[Work to be completed] Reproduce the data below word for word, leaving out the pictures.

[Dataset entries]
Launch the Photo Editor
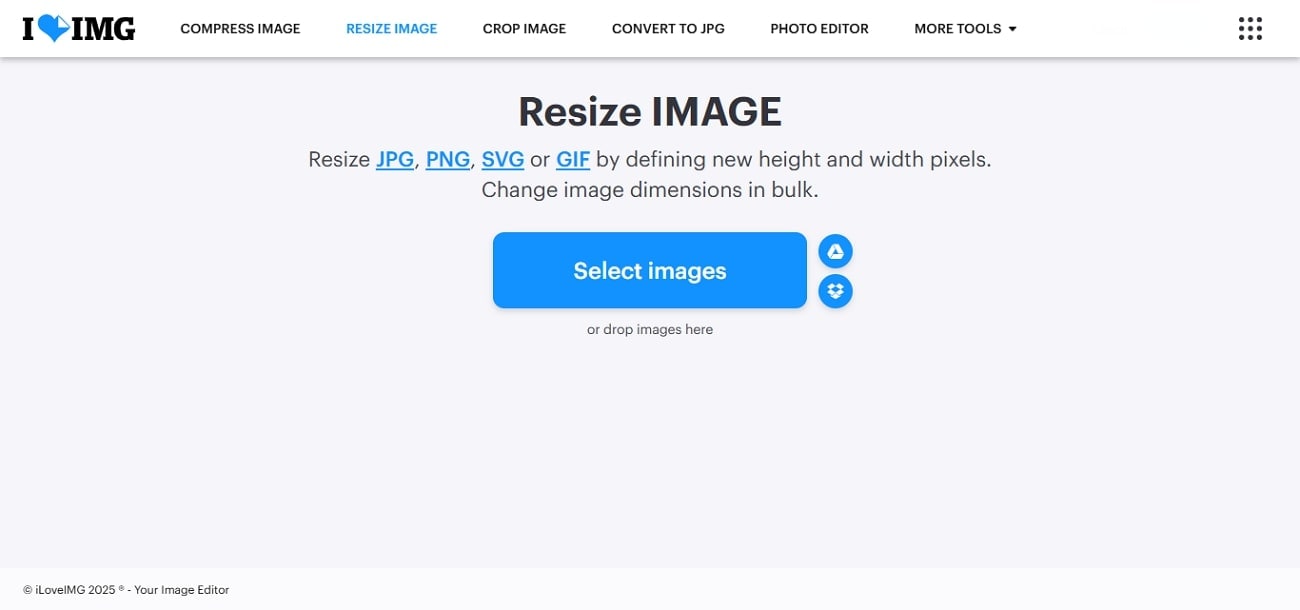Image resolution: width=1300 pixels, height=610 pixels. tap(819, 29)
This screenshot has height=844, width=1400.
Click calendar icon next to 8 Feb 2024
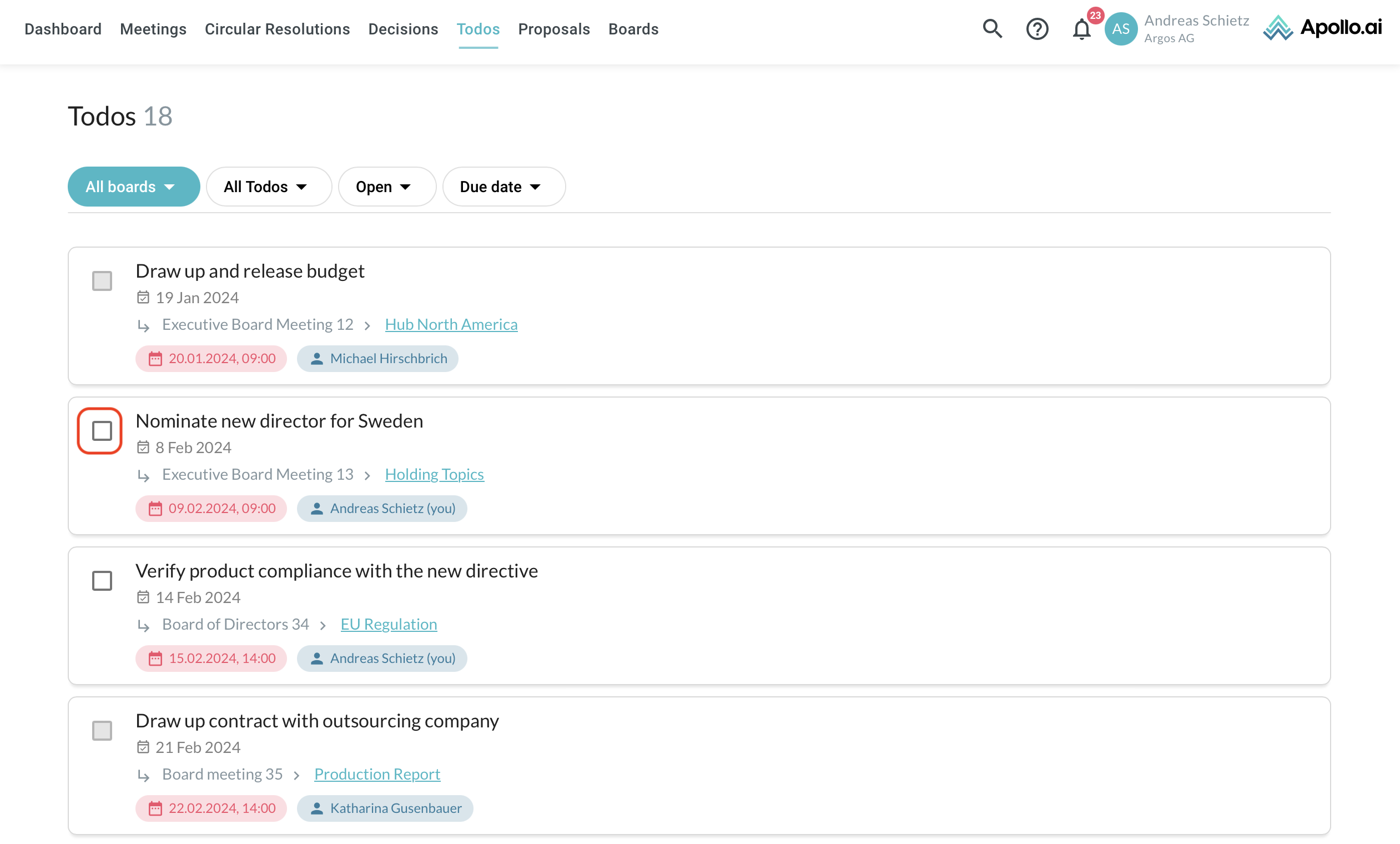coord(143,448)
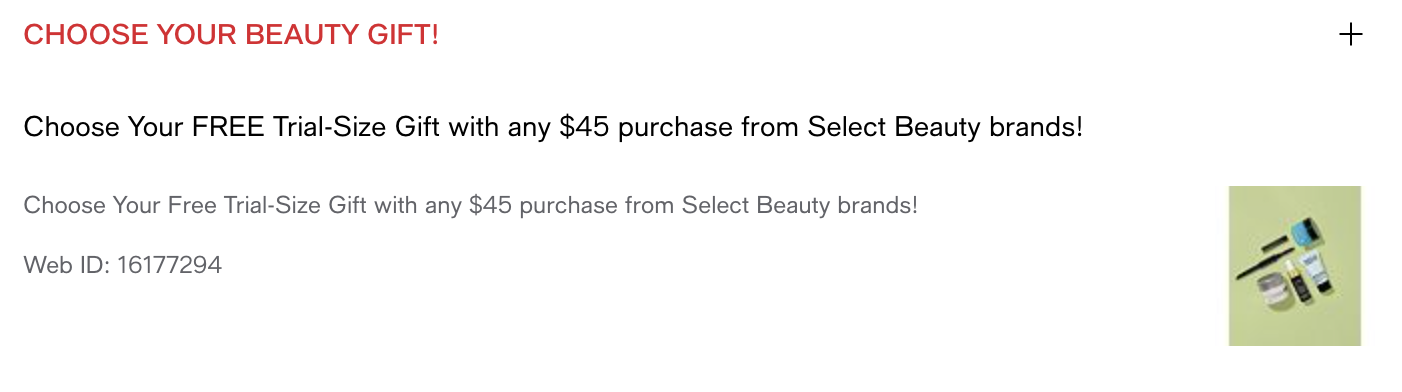Click "Select Beauty brands!" in bold headline
Image resolution: width=1402 pixels, height=392 pixels.
(x=946, y=128)
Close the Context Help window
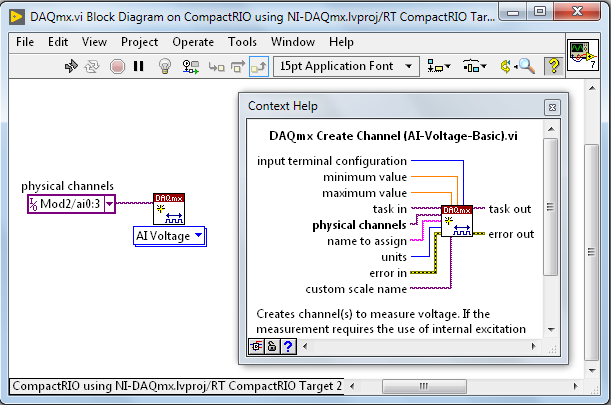611x405 pixels. point(551,107)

[Result of the exercise]
Launch the Photo Editor
Image resolution: width=1300 pixels, height=610 pixels. tap(819, 29)
This screenshot has height=844, width=1400.
Click calendar icon next to 8 Feb 2024
coord(143,448)
Click "Select Beauty brands!" in bold headline
Image resolution: width=1402 pixels, height=392 pixels.
(x=946, y=128)
Close the Context Help window
611x405 pixels. point(551,107)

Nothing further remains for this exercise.